Segment Start: EXERCISE PASSAGE
Whole genome sequence data of Streptomyces californicus TBG-201, a chitinolytic actinomycete isolated from the Vandanam sacred groves of Alleppey District, Kerala, India

Kumaradasan Sreelatha Deepthi a, Sajna Salim b, Anandhavally Satheesan Anugraha c, Shiburaj Sugathan c,
PMCID: PMC10293955  PMID: 37383735

Abstract

This study presents the complete genome sequence of Streptomyces californicus TBG-201 isolated from the soil samples of Vandanam sacred groves in Alleppey District, Kerala, India. The organism has potent chitinolytic activity. The genome of S. californicus TBG-201 was sequenced using the Illumina HiSeq-2500 platform with 2 × 150bp pair-end protocol and assembled using Velvet version 1.2.10.0. The assembled genome has a 7.99 Mb total length, a G+C content of 72.60%, and 6683 protein-coding genes, 116 pseudogenes, 31 rRNAs, and 66 tRNAs. AntiSMASH analysis revealed abundant biosynthetic gene clusters, while the dbCAN meta server was used to detect carbohydrate-active enzyme coding genes. The NCBI Prokaryotic Genome Annotation Pipeline was used for genome annotation. The presence of numerous genes coding for chitin degradation indicates the chitinolytic ability of this strain. The genome data have been deposited in NCBI with the accession number JAJDST000000000.

Keywords: Streptomyces californicus, Draft-genome, Chitinase, Secondary metabolites, CAZyme, AntiSMASH


Specifications Table

WGS of Streptomyces californicus TBG-201: Specifications table

Subject Biological science
Specific subject area Microbiology, Bacterial Genomics, Microbial biotechnology.
Type of data Whole genome sequence data, predicted genes, and functional analysis of respective proteins, figure, table.
How the data were acquired De novo sequencing was performed using the Illumina HiSeq-2500 sequencing platform. Genome assembled using ABySS v. 2.0.1, MaSuRCA v. 2.3.2, and Velvet v. 1.2.10. Genome annotation was done by the NCBI Prokaryotic Genome Annotation Pipeline (PGAP).
Data format Raw and analyzed.
Description of data collection The modified CTAB method was used to extract the genomic DNA of S. californicus TBG-201, and a genomic library was prepared using the Illumina TruSeq Nano DNA Library Prep Kit. The genome was sequenced on the Illumina HiSeq-2500 platform, utilizing a 2 × 150bp pair-end protocol. Genome assembly was carried out using ABySS version 2.0.1, MaSuRCA version 2.3.2, and Velvet version 1.2.10. The NCBI Prokaryotic Genome Annotation Pipeline (PGAP) was employed to perform genome annotation, utilizing the best-placed reference protein set. Prediction of biosynthetic gene clusters was conducted using AntiSMASH, while identification of carbohydrate-active enzymes was performed using CAZy analysis via the dbCAN meta server.
Data source location
  • Institution: Department of Botany, Kariyavattom Campus, University of Kerala, Trivandrum, Kerala, India.

  • City/Town/Region: Vandanam sacred groves, Alleppey District, Kerala.
Segment End: EXERCISE PASSAGE
**WHAT IS NEEDED**
Please answer these questions from the genome passage above:
(a) What G+C content does the assembled genome have?
(b) What method was used to extract the genomic DNA?
(c) Which department is listed as the institution in the data source location?
Segment Start: RECORDED INFORMATION
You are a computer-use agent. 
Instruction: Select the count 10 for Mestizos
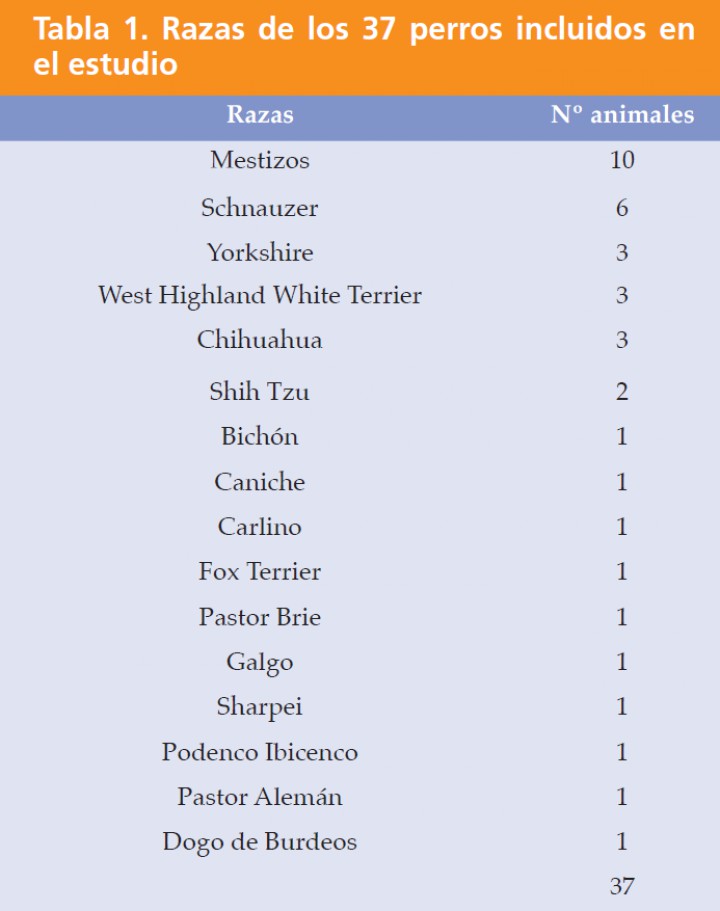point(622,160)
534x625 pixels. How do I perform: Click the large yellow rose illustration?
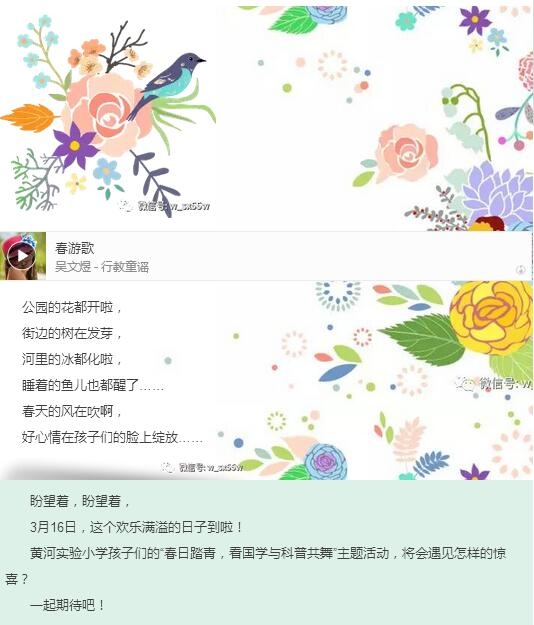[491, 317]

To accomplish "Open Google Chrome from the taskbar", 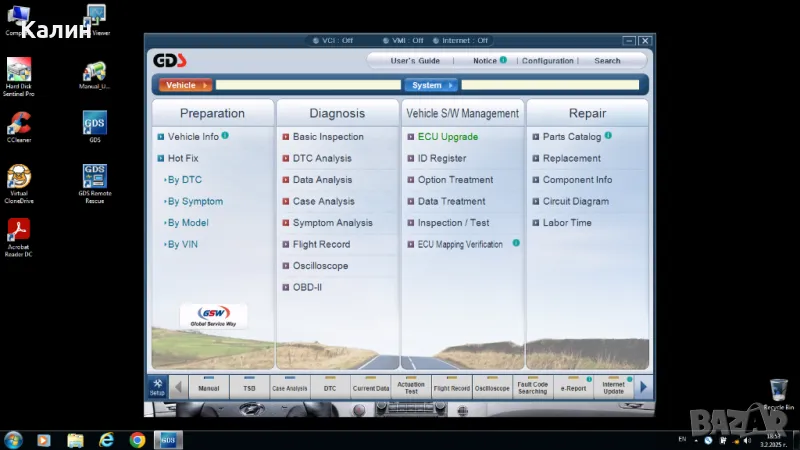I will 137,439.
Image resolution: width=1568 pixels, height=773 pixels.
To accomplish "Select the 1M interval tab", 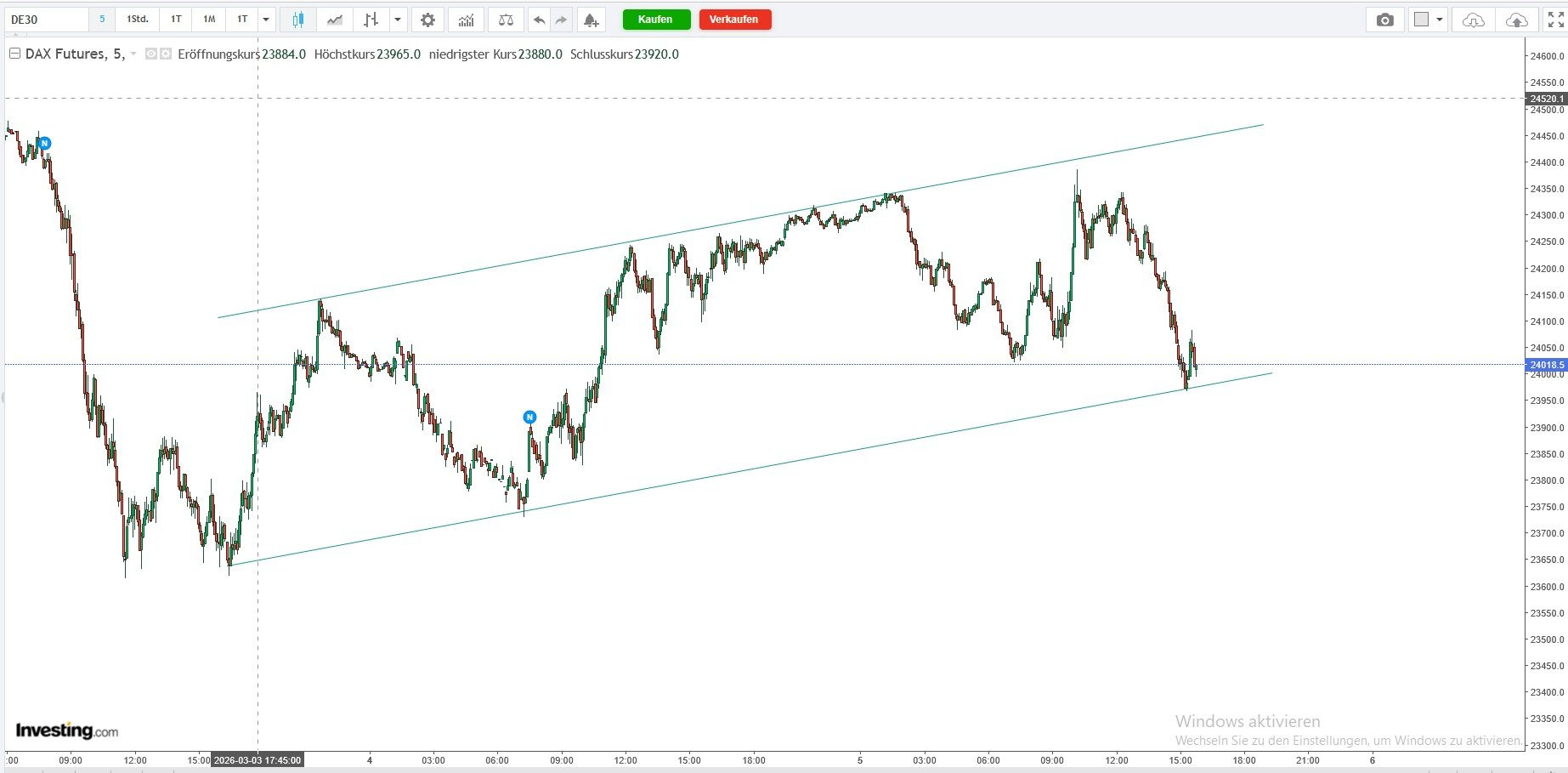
Segment End: RECORDED INFORMATION
**RESPONSE BOX**
(a) 72.60%
(b) The modified CTAB method
(c) The Department of Botany, Kariyavattom Campus, University of Kerala, Trivandrum, Kerala, India